ただし、根室本線滝川~富良野間と石北本線、室蘭本線沼ノ端~岩見沢間が担う貨物輸送に関して、トラック輸送や海上輸送も含めて総合的に対策を検討すべき、と付されている。とくに室蘭本線については、代替ルートとなりうる千歳線の厳しい線路容量等も考慮する、とも付け加えられた。「千歳線の貨物代替ルートとして残すべきだけれども、北海道全体の物流施策次第ですよ」ということだろうか。
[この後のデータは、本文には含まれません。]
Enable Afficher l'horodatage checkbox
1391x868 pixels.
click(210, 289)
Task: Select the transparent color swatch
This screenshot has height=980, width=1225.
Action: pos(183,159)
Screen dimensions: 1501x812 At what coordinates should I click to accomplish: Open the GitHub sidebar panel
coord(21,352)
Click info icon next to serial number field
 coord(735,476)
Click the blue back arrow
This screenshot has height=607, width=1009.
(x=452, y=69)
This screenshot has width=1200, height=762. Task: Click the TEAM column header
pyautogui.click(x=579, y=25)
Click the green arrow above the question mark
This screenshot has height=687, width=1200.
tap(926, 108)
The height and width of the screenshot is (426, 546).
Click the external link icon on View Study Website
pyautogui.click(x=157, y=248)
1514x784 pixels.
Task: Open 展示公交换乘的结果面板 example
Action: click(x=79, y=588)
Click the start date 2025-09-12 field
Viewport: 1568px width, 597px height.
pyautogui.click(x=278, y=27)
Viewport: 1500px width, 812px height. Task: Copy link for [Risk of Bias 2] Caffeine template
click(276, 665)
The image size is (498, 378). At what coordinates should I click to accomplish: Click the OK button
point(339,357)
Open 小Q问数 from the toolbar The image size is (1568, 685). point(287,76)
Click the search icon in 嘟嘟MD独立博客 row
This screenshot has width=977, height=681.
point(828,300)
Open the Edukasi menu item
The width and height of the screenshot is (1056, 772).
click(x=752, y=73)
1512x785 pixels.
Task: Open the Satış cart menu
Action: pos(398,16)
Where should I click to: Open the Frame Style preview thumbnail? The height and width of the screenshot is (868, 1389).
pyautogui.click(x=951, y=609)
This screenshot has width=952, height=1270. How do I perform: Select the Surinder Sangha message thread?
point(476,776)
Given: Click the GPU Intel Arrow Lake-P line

2月18日の毎日新聞電子版「支援枠組みづくりへ 花咲、釧網線 自治体7月までに/北海道」によると、早くも「維持に向けて検討」とされた根室本線釧路~根室間と釧網本線の沿線自治体が釧路市内で支援の枠組みを検討する会合を開いたという。

「他の交通機関との代替も含め検討・協議を進めていく」とされた路線

  • 根室本線(富良野~新得間)
  • 留萌本線(深川~留萌間)
  • 札沼線(北海道医療大学~新十津川間)
  • 日高本線(鵡川~様似間)

乗客数も少なく、貨物輸送もない。とくに留萌本線と根室本線富良野~新得間については、高規格道路の影響も考慮するとある。札幌など主要都市からの移動が高規格道路のバスになれば、鉄道の利用は沿線地域内に限られる。かなり厳しい状況になってきた。